Ao contrário de diversos países, não há, no Brasil, instrumentos que impeçam a propriedade cruzada de meios de comunicação, e, nesse cenário, resta, muitas vezes, recorrer à denúncia ao CADE para evitar abusos graves.
No ano passado, por exemplo, a Infoglobo Comunicações S.A – empresa proprietária dos jornais O Globo, Extra e Expresso da Informação, além de parte do Valor Econômico – foi obrigada a fechar um acordo com o Cade para evitar uma condenação por concorrência desleal, a partir de uma denúncia realizada pelo Jornal do Brasil e O Dia.
A atuação do órgão, entretanto, ainda é limitada a casos individuais e não resolve, nem diminui a concentração estrutural existente.

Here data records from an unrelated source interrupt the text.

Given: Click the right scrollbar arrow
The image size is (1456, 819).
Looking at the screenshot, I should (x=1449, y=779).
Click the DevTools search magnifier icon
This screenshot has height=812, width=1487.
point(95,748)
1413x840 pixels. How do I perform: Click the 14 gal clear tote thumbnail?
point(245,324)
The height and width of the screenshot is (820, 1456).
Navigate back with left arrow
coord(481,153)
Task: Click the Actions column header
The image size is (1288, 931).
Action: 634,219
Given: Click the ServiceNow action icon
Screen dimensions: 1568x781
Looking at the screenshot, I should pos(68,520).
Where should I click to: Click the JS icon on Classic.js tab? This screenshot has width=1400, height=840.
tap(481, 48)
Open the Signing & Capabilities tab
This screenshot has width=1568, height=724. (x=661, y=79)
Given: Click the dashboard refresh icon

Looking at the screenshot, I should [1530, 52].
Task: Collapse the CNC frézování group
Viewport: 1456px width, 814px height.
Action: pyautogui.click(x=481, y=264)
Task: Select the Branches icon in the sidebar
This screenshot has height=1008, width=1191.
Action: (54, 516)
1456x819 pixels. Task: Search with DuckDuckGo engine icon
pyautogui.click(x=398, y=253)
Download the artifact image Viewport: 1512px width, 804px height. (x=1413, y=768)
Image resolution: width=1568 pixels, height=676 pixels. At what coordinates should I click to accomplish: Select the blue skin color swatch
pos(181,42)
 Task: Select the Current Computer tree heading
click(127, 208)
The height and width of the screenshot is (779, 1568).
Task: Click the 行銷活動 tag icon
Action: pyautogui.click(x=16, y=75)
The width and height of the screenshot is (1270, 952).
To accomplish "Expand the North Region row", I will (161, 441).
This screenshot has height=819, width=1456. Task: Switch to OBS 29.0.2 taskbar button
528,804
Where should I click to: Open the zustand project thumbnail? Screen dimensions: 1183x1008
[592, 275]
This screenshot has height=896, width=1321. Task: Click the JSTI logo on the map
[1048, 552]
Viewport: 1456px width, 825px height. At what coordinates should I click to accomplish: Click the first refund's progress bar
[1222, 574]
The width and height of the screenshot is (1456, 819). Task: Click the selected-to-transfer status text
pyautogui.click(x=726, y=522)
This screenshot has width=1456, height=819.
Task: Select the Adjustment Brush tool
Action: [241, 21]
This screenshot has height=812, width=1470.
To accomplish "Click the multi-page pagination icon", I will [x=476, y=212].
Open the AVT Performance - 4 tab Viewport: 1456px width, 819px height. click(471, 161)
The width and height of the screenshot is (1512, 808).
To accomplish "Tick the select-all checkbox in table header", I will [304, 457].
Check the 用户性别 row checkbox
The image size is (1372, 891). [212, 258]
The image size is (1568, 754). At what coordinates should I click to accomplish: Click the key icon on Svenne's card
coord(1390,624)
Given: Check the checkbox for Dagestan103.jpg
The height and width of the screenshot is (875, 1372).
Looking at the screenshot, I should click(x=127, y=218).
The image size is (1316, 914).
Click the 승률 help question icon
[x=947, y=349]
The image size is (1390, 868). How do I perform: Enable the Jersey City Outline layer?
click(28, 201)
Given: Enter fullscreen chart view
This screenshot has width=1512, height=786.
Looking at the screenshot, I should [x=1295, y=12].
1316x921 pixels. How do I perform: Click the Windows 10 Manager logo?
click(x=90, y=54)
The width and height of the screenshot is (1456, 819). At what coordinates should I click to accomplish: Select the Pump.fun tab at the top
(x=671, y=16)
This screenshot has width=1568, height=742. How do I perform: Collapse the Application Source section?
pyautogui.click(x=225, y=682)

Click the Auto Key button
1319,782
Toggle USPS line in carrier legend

Ainda assim, a representante do CADE lembrou que organizações da sociedade civil e mesmo pessoas físicas podem realizar uma denúncia junto ao Conselho.
O advogado do Intervozes, Bráulio Araújo, reforçou que, neste cenário, é premente a necessidade de que o CADE estabeleça parâmetros de concentração específicos para os meios de comunicação e de acordo com a complexidade do setor. Atualmente, o órgão não prevê a atuação em cadeias verticalizadas nas suas análises, que costumam ser feitas focando sempre um mesmo mercado (concorrência entre jornais, por exemplo), sem considerar as propriedades cruzadas. Destacou, ainda, que, no setor, não apenas a possibilidade de livre concorrência precisa ser considerada nas avaliações do Conselho, como também a promoção da pluralidade, conforme previsto nos artigos da Constituição brasileira sobre o tema, que jamais foram regulamentados e implementados.